**What you will do:** Could you give the data that follows again exactly, without its pictures?

**Working data:**
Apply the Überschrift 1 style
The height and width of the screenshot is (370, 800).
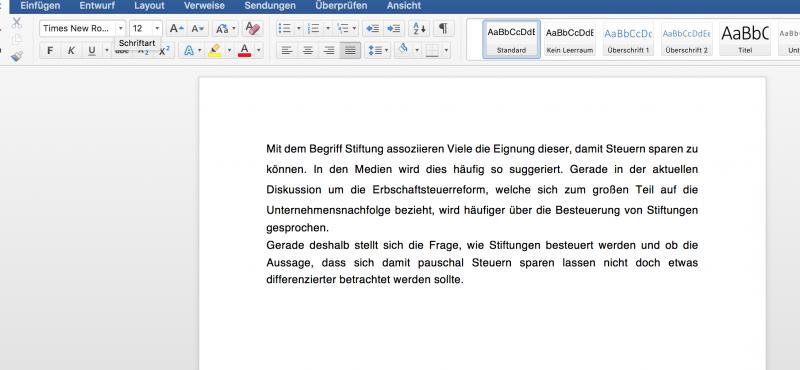pos(628,39)
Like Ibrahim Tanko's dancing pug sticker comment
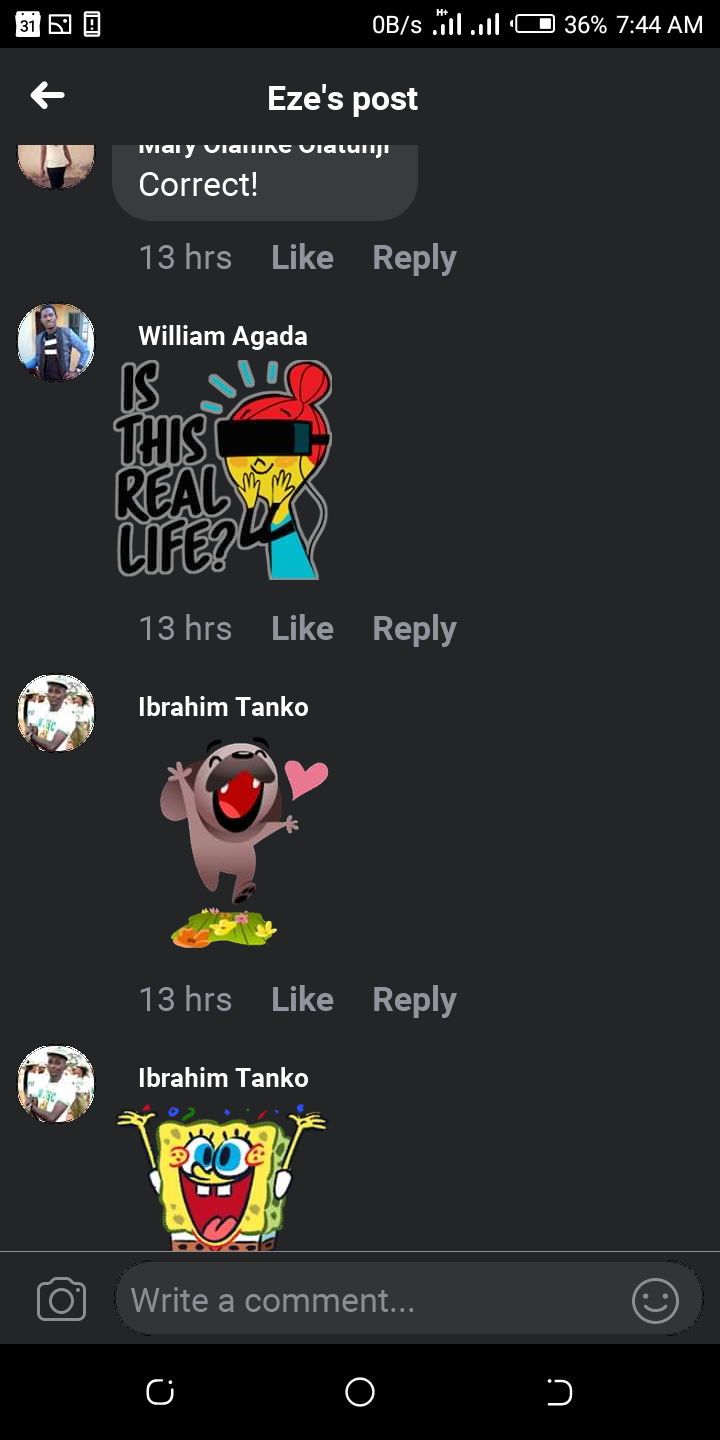This screenshot has width=720, height=1440. [302, 999]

**Worked solution:**
Apply the Überschrift 1 style
The height and width of the screenshot is (370, 800).
pos(628,39)
Like Ibrahim Tanko's dancing pug sticker comment
This screenshot has width=720, height=1440. [302, 999]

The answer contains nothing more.